It is 4:38 AM on Saturday morning. It is completely dark outside with the only a one inch light out on the ocean as the cruise ship heading for San Francisco passed by. We’re in the middle of a storm and I can hear the wind rushing through the trees.
I made it to the gym twice this week but I missed karate last weekend due to a cold. I’m getting back into my morning and general fitness routine and it feels good.
As I mentioned in my previous entry my mind has been all over the place and I’ve not been able to relax. I had a couple important renewals at work, I had to get the taxes done, there are a couple of big billed needed to be paid, trips that needed to be booked and many other activities to be accomplished.

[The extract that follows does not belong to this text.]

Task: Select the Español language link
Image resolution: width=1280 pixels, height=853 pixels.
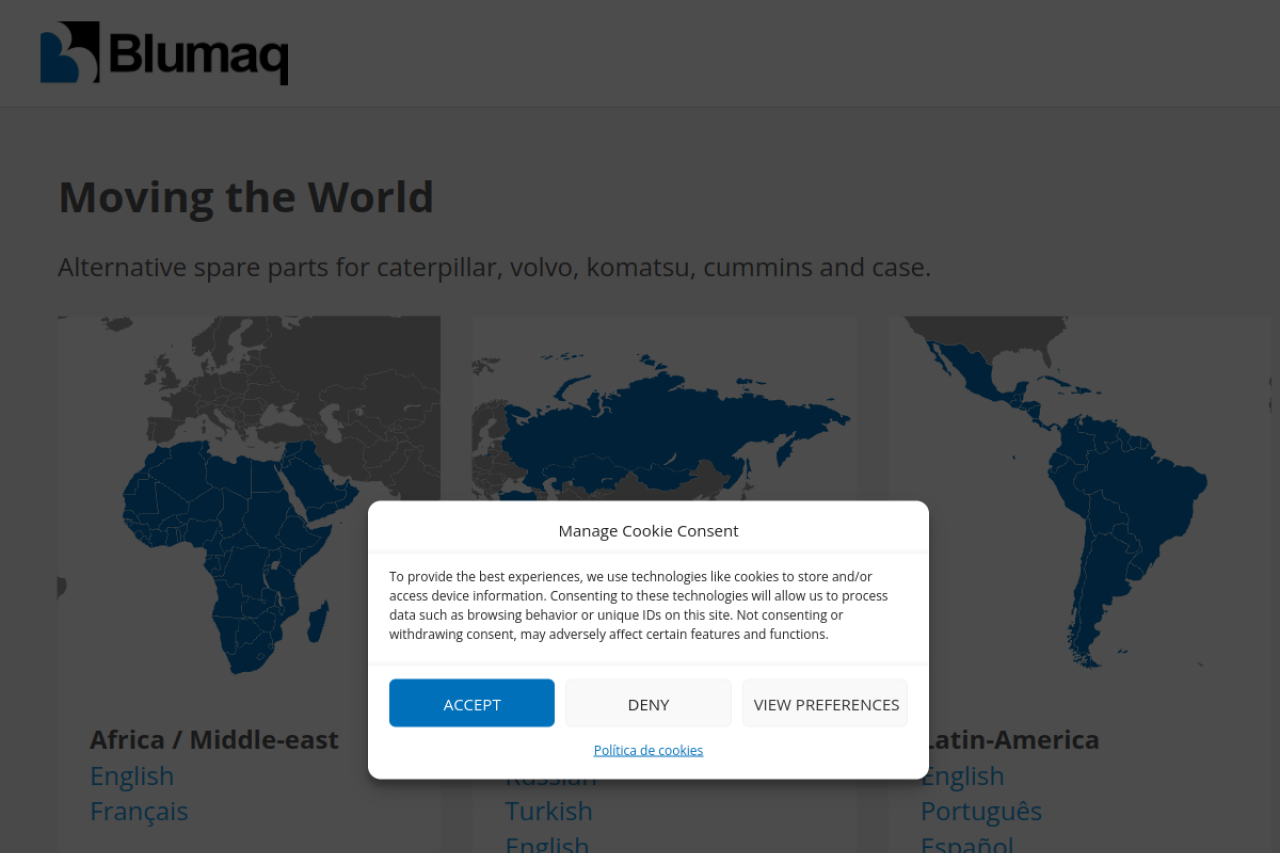Action: pyautogui.click(x=967, y=843)
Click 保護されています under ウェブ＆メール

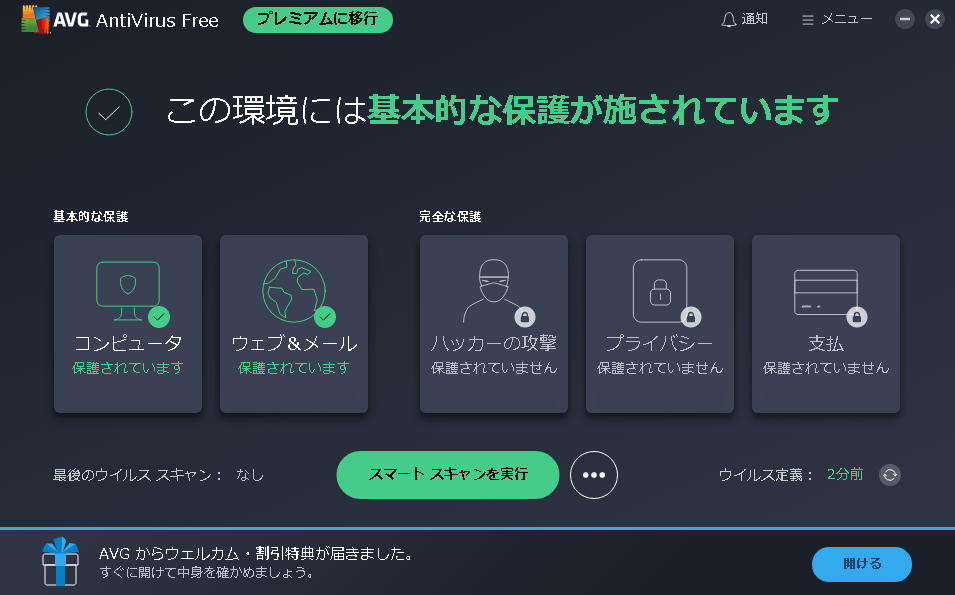coord(293,366)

I’m always happiest when everything is in order, there is nothing outstanding and I have a bit of time to think. Sitting here on a very dark Saturday morning I’m glad to say that I’m done with everything. Taxes paid, trips booked, most renewals renewed (or at least in final stages) and my inbox for perhaps only the second time in my career, completely empty.
There is one final thing however that is in process. I mentioned a post or two about the importance of backups, which forever remains true, but there is one other of equal importance that I have so far neglected: encryption. There has been a crime spree of break-ins here and in the surrounding cities with the max being four home break-ins in one day! This got me thinking about the importance of my own data and how I’d be devastated if someone smashed their way into my house and took my drives.
I’ve used VeraCrypt on external hard drives before but not on drives that I use daily. Well, that changed yesterday as I began the process of encrypting everything. I encrypted my Galaxy S6 which shows no degradation in performance at all contrary to what some others have said; I am encrypting my data drive on the computer; and the final item that took some study but am still a little unclear on is encrypting my external hard drive attached to my server.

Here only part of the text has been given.